Sometimes, I wonder if I’m two people. How can I feel so alive in a field of green with no one else around when I feel just as alive walking down the street of a busy little town?
The green grabs me and pulls me in to whisper, “And God said that it was good.” I see His hand in the great green and blue of creation.
But as I walk down the street in the middle of humanity, I hear the same words, “And God said that it was good.”

Here in town, surrounded by manmade structures and, well, manmade everything, I long for the moments I can slip away and just be by myself with nature. Or even without nature. Sometimes, what I’m really longing for is anonymity where I can step out of my house without someone reporting it to someone else somewhere along the line.
I’m a country girl at heart, but I know that should I ever move again to the country, even under that vast starry sky, I would miss the connection and relationship of the daily ins and outs with humans.
I would miss the Spanish pop blaring from someone’s front window that puts a spring in my step.

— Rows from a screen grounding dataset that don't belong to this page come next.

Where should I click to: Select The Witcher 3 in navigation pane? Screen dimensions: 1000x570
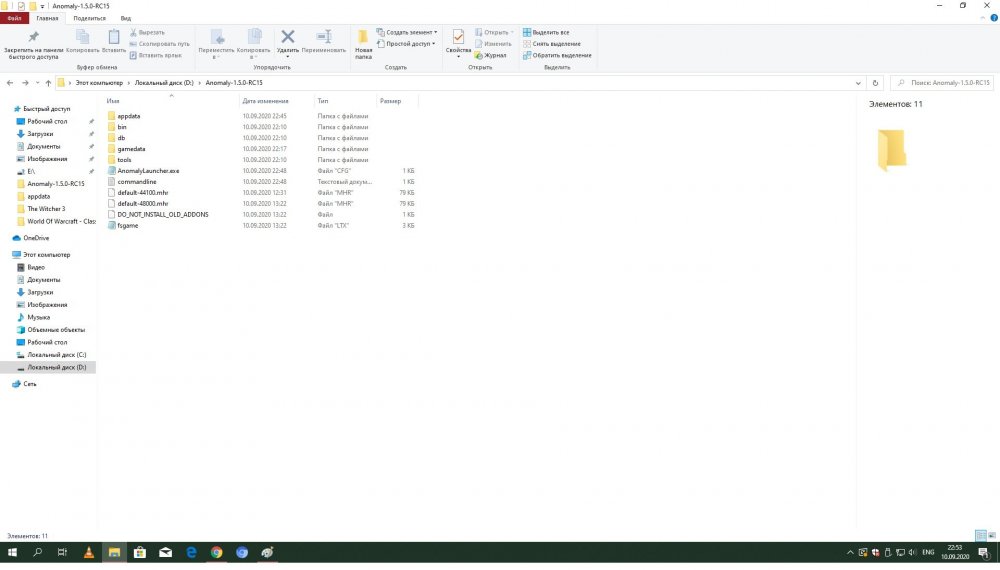(x=46, y=209)
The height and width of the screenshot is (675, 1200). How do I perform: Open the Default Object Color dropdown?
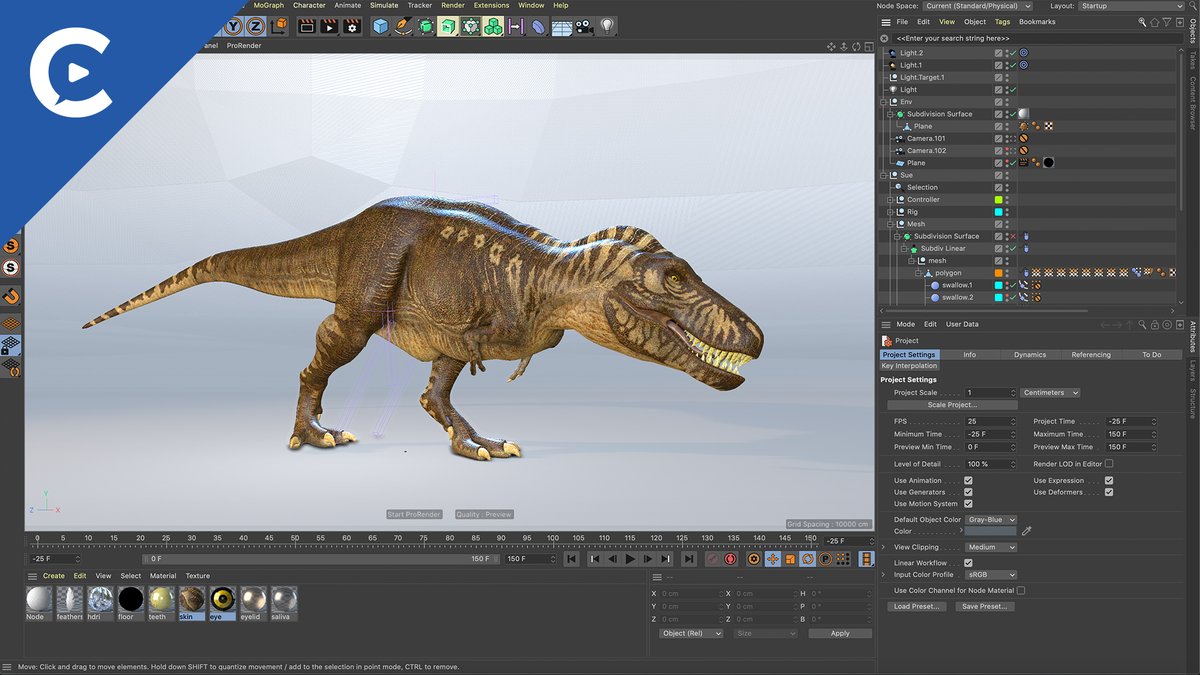click(x=991, y=520)
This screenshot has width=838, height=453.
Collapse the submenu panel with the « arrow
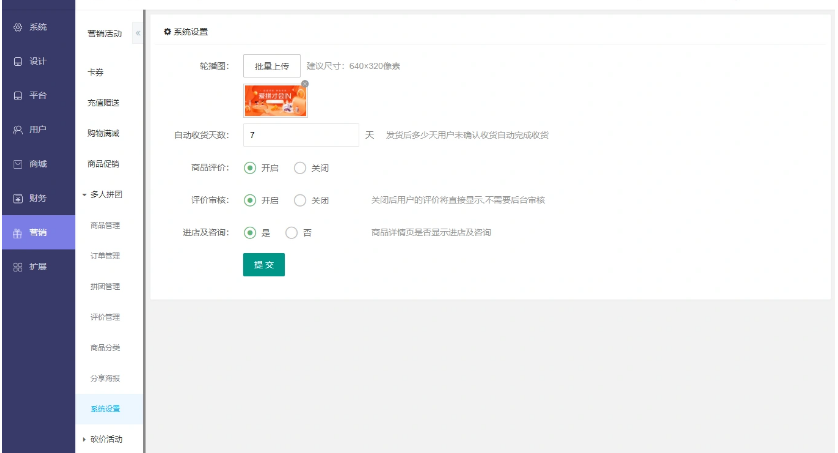point(137,33)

I would miss the evening chamomile with a friend who has invited me into her inner circle. I would miss the cars that stop as I approach the crosswalk. And the store owners who ask how I’m doing because we’ve been around each other long enough to care. I would even miss that dog yapping at me just because I walked past. Or the neighbors drilling into their wall when I want to be sleeping. And that little boy greeting me as if he knew me and then turning to his friend and saying, “She’s the one who visits Khadija.”
It’s the living and breathing together that makes me aware of God’s Presence. But it’s also the furious ocean waves and the placid Midwestern cornfields that make me aware of Him.
I can’t explain it. Except maybe to say that God’s Presence transcends our preferences and breathes life wherever we are.